Businesses suffering from vicious circle of funding

Data accuracy ‘continues to be a problem’ for businesses, with cutbacks impacting the bottom line of all departments.

Although there has been a renewed focus from businesses to clean and utilise their data sets, new research has revealed more than nine out of ten companies believe that their customer and prospect data might be inaccurate.

Paired against a recent Gartner survey of global Chief Information Officers (CIOs) which predicts virtually flat global growth of IT budgets, this doesn’t make for very happy reading. Inaccurate data hits the bottom line of all departments in the company, and is part of a vicious circle of funding.

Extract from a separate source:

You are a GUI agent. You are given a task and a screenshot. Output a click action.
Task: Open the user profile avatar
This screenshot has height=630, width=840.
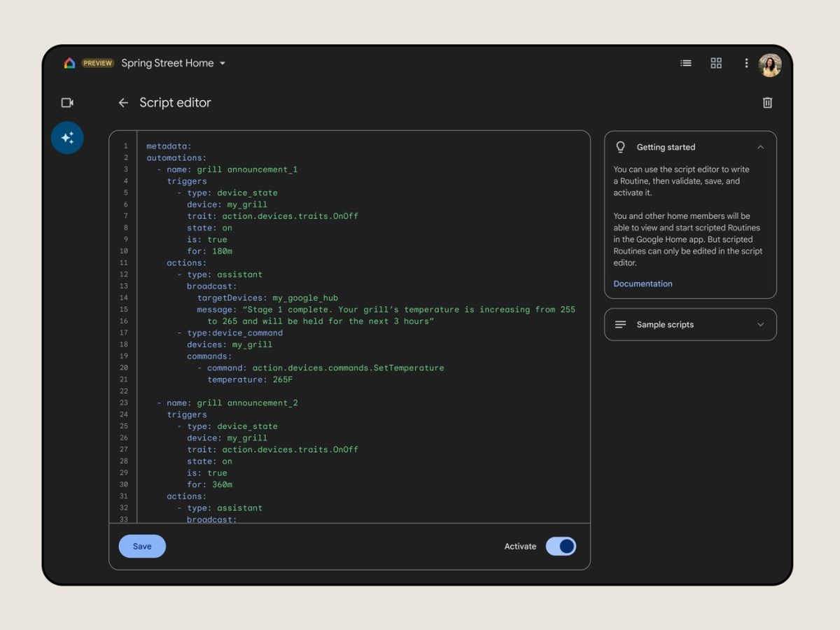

Businesses around the world are cutting back on expenses to cover for weak growth and austerity conditions. This translates into immediate budget cuts from around the business, including the IT department, where the Gartner research highlighted restraints which will have an immediate impact on the level of service provided. But cutting back in the IT department doesn’t lead to savings, and instead becomes another component of a vicious circle.

89 per cent of respondents in a Dynamic Markets report conducted on behalf of Experian QAS said that departmental funds have been wasted owing to data inaccuracy. On average, around 15 per cent of departmental budget is wasted, which increases to 18 per cent in IT and data management departments.

Austerity in the face of adversity may seem prudent, but our research clearly highlights that cutting back in certain areas simply adds to the financial pressures. Implementing and educating staff on data management practices can cut money back and increase efficiency, which I’m sure you will agree, adds more value and long-term benefits for the business.

But in parts, this message may have caught on. The survey also shows that companies are investing in data quality, with the average business surveyed investing £285,349 (AU$442,671) in data quality initiatives in the past year.

What seems to be occurring is that companies are working to liberate their ‘lost’ budgets. Two thirds of respondents have set targets to improve their data accuracy, and 15 per cent of those who participated in the study want to achieve 100 per cent data accuracy.

With only 14 per cent of companies with data accuracy targets below 75 per cent, it is evident that the message is finally touching home with businesses.

So the lesson seems quite simple; Austerity doesn’t necessarily mean cut backs. If companies can achieve value through productivity, then certain areas of expense could pay for themselves.